O memorial submarino da Flórida foi feito para dar lucro. Já o meu projeto é só para gerar paz de espírito aos mortos e seus familiares", diz David, que é adepto fervoroso das energias da mente e da natureza.

Cemitérios superlotados

"A questão dos cemitérios convencionais é bem mais séria do que parece", diz David, que também se define como um "gringo caiçara" e ainda fala português com certa dificuldade.

"O cemitério de Juqueí, por exemplo, já não tem lugar para mais nenhum corpo ser enterrado. Já o mar é imenso e permite, sim, algum tipo de vida após a morte, só que de outra forma".

Seu argumento sobre a superlotação de alguns cemitérios é corroborado por alguns estudiosos.
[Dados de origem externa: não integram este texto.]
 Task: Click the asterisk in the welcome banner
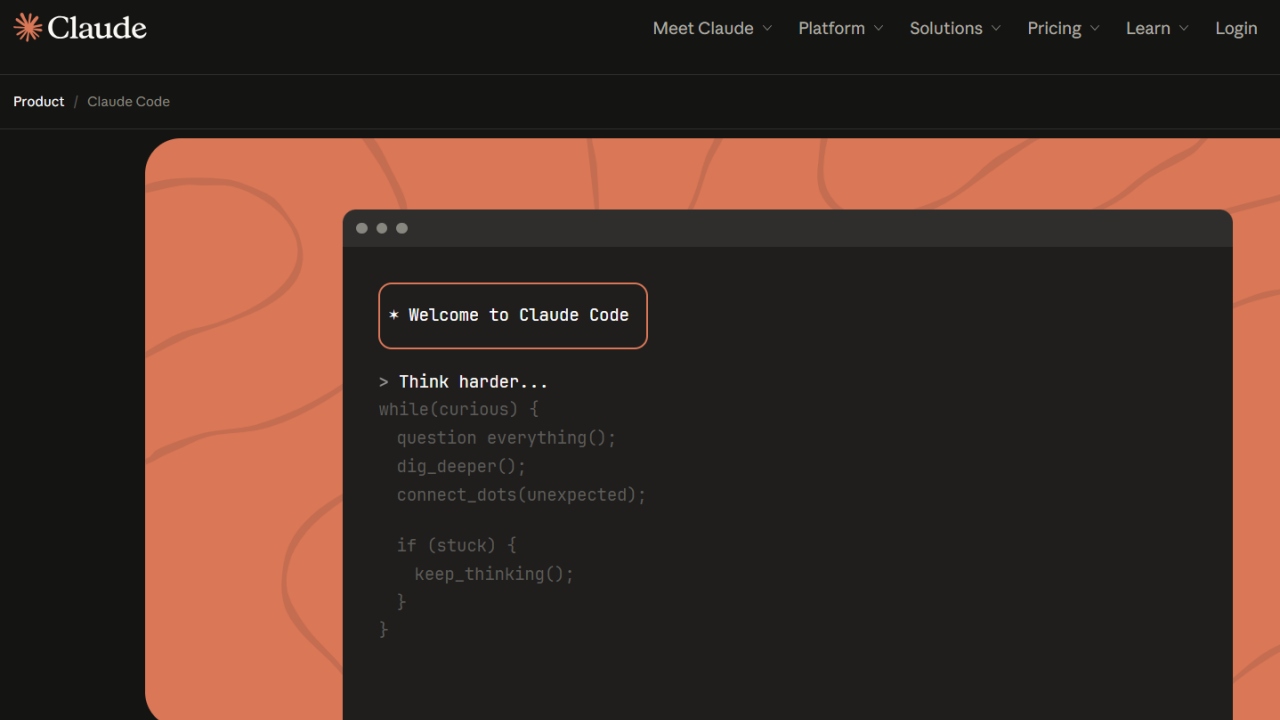(394, 315)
Mas o uso do mar com este propósito é visto com ressalvas.

"Em diversas partes do país, o chorume cadavérico é realmente um problema sanitário", confirma o neurocientista Paulo Faria, que conhece vagamente o projeto de David.

É uma ideia interessante. Só não sei se é viável", diz o especialista.

Virar comida de peixe

Para dar forma ao seu projeto, David criou uma pequena empresa, o Eport - Eternal Energy Portal ("Portal da Energia Eterna") e procurou uma empresa de drones, que está implantando um sistema de entregas pelo ar — o trabalho deles seria o transporte até o mar que rodeia a ilha onde ele vive de um pote especial contendo as cinzas de um corpo cremado.

"Esse pote será feito com farinha de peixe seco e é totalmente biodegradável", explica David. "Ao ser lançado pelo drone sobre o mar da ilha, ele dissolverá na água e será ingerido pelos peixes, tal qual as cinzas da pessoa — que, assim sendo, continuará ´viva` de outra forma".

"O drone também filmará o lançamento do pote ao mar, para que os familiares possam acompanhar a cerimônia, até mesmo aqui da ilha, que fica ao lado do local onde as cinzas serão lançadas", diz David, que sempre recebe com um largo sorriso todo mundo que o visita na ilha — bem poucos, por sinal, porque a maioria das pessoas nem sabe que naquela ilha coberta de mata virgem vive alguém.

Não haverá barcos na água, estátuas de concreto submersas nem nada que interfira no meio ambiente marinho", explica o americano, que vibra com a ideia.

Paz e conforto espiritual

"Não é mesma coisa que apenas lançar as cinzas de uma pessoa na beira da praia, porque, devido à proximidade com a areia, elas, às vezes, não se dispersam, nem acabam servindo como fonte de energia para os seres marinhos, que deve ser o princípio básico desse tipo de escolha".

"Já vi casos em que o saco plástico que continha as cinzas da pessoa dentro da urna também cair no mar, o que é totalmente contrário ao propósito e também ao meio ambiente", completa David, que se prepara para fazer os primeiros testes do projeto já no mês que vem.

"Pode parecer maluquice, mas se já existe até cemitério submarino, por que não aperfeiçoar a ideia e ainda resolver o problema da superlotação dos cemitérios?", questiona o irrequieto americano, que garante não visar lucro no negócio.

Cemitério no fundo do mar - Reprodução - Reprodução
Imagem: Reprodução

Meu objetivo é apenas trazer a mesma paz e conforto espiritual que eu tenho na ilha onde vivo para as outras pessoas"

O ermitão que não conseguiu

Ser sepultado no ambiente tranquilo de uma ilha deserta faz parte do desejo de muita gente.

Mas poucos conseguem.

Mesmo quem passou boa parte da vida nela.

Cemitério no fundo do mar - Permalink - Permalink
Imagem: Permalink

Um dos casos mais emblemáticos foi o do neozelandês Thomas Neale que, mesmo tendo vivido 15 anos sozinho em uma ilha deserta do Pacífico Sul, entre as décadas de 1970 e 1980, não conseguiu ser enterrado nela por razões políticas e burocráticas (clique aqui para conhecer a interessantíssima história de um dos ermitões mais famosos da História).

Tal qual Thomas Neale, o americano-brasileiro David Ferdinand também acha que todo mundo tem o direito de passar a eternidade no ambiente de paz de uma ilha deserta. Mesmo que seja debaixo d´água.